### The exercise:
Return every line of the entries below that contains the string "Viewport", copying each line in full. Case counts.

### Exercise input:
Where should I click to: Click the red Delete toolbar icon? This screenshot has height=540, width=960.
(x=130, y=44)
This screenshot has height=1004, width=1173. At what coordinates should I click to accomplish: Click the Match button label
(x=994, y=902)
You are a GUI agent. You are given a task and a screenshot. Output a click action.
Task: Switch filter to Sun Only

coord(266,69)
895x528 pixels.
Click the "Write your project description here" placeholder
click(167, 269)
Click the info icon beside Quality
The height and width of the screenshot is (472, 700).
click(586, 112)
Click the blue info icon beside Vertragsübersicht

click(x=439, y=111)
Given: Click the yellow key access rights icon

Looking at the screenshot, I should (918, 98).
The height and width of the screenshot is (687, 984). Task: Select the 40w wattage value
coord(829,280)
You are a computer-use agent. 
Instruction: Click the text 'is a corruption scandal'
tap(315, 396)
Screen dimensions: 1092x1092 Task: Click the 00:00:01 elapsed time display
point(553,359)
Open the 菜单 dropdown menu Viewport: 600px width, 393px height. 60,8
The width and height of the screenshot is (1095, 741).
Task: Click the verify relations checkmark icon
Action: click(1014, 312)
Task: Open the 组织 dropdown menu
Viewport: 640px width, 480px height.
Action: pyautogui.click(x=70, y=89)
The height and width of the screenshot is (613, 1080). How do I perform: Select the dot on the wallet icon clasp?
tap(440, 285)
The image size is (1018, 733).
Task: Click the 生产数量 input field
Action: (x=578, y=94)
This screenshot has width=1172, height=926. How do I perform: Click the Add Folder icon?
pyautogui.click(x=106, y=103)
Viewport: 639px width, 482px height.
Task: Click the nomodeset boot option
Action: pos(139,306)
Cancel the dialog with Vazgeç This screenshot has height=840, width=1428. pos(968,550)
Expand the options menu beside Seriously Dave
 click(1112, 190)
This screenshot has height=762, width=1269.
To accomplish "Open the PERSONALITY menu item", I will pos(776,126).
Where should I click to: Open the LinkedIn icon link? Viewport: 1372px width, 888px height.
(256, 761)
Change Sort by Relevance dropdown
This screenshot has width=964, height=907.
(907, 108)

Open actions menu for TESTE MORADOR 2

### Reply to the task:
Open the 菜单 dropdown menu Viewport: 600px width, 393px height. 60,8
Viewport: 640px width, 480px height.
Viewport: 639px width, 482px height.
Where should I click to: Open the LinkedIn icon link? Viewport: 1372px width, 888px height.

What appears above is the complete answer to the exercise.